Stored items:
..............................
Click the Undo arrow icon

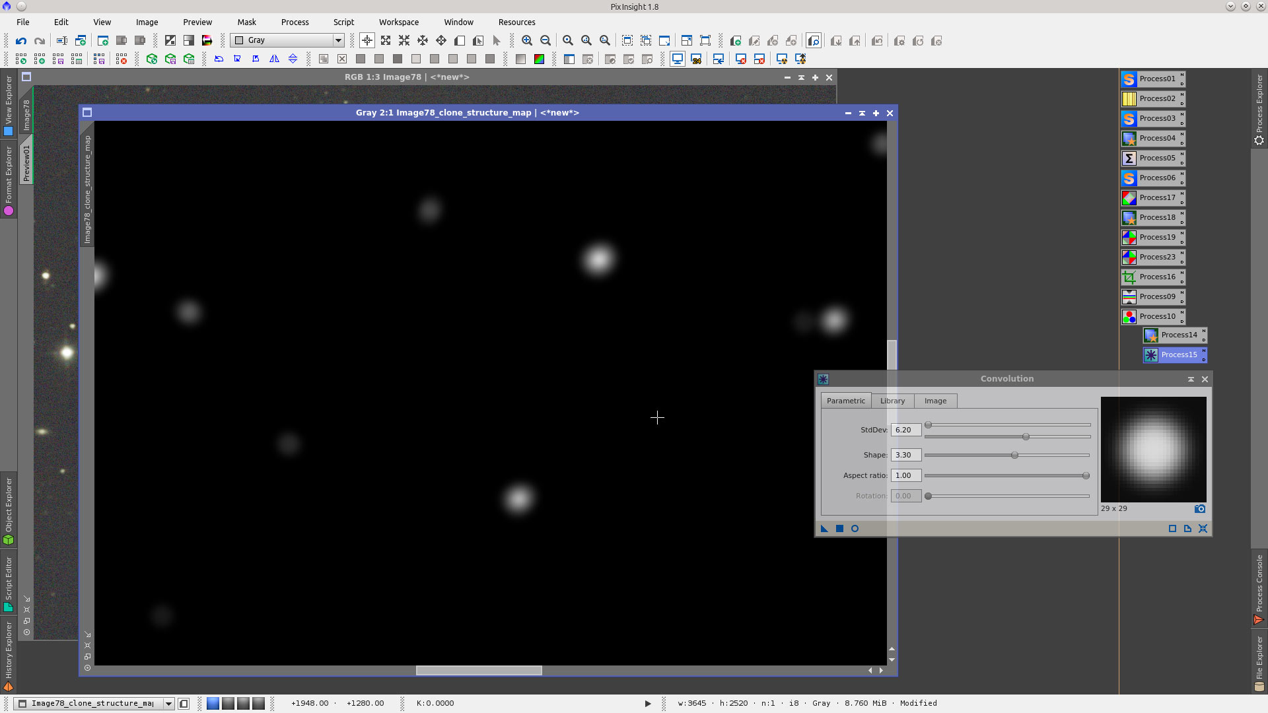coord(21,41)
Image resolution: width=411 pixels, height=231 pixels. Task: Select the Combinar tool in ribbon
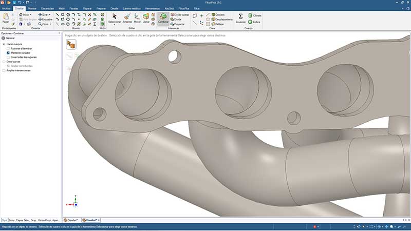click(162, 18)
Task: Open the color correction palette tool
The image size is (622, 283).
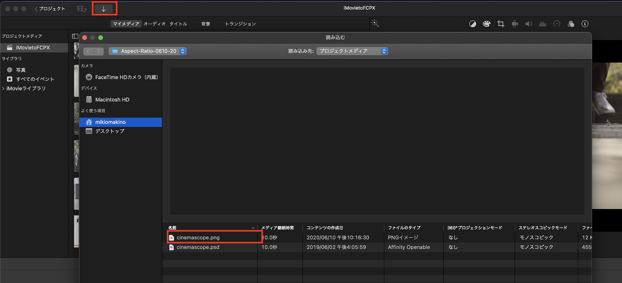Action: [486, 24]
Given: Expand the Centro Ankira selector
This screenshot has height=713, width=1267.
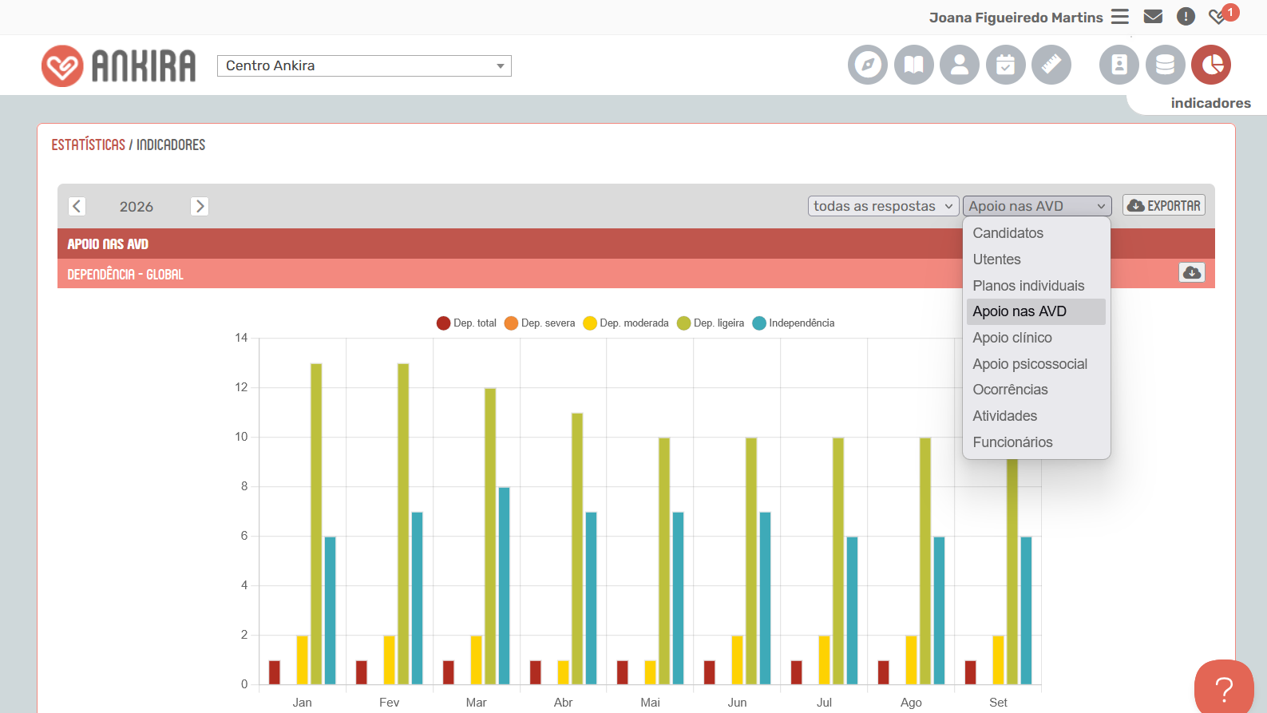Looking at the screenshot, I should point(364,65).
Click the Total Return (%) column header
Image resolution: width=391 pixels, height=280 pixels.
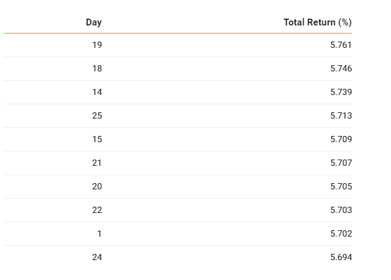coord(318,22)
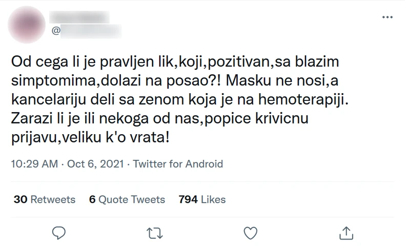Reply to this tweet
Image resolution: width=405 pixels, height=249 pixels.
pos(60,233)
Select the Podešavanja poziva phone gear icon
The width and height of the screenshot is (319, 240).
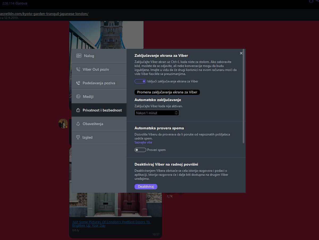tap(78, 83)
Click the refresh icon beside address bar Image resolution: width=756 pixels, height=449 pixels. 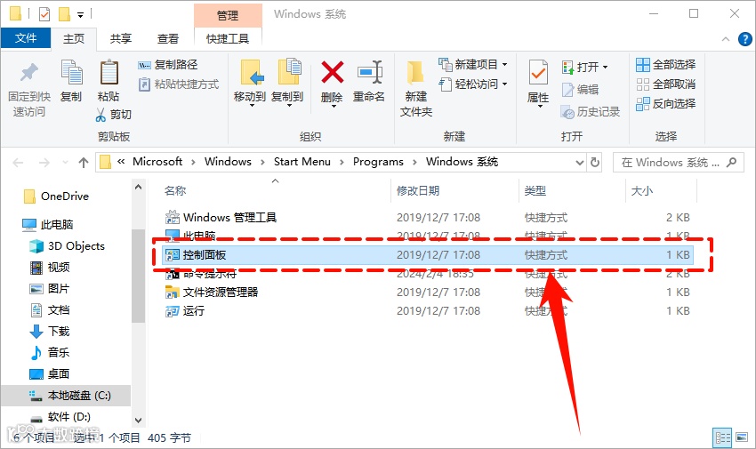[x=595, y=163]
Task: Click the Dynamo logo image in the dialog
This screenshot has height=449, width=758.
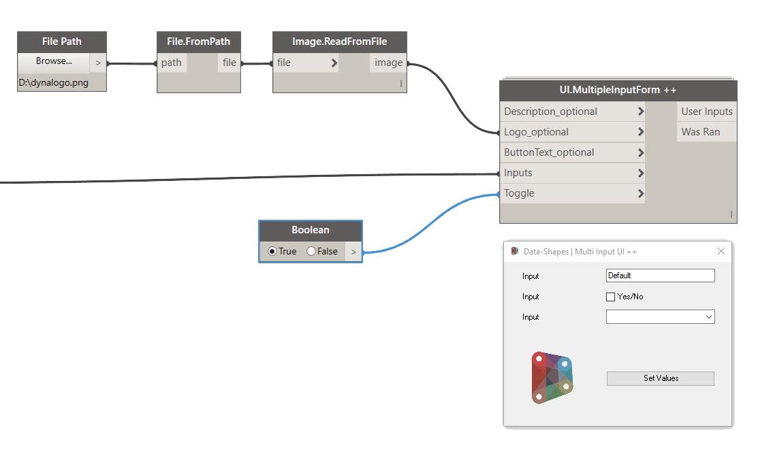Action: [552, 378]
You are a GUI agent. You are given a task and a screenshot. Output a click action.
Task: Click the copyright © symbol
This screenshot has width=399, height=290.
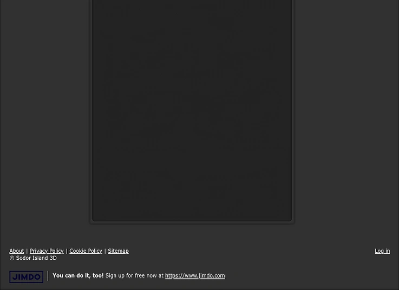[x=12, y=258]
..............................
§ **WHAT IS ASKED**: Copy out the material from the line containing "You are a GUI" through the end of the material, leaving out the pictures.

§ **EXERCISE RESULT**:
You are a GUI agent. You are given a task and a screenshot. Output a click action.
Task: Click the copyright © symbol
This screenshot has width=399, height=290.
[x=12, y=258]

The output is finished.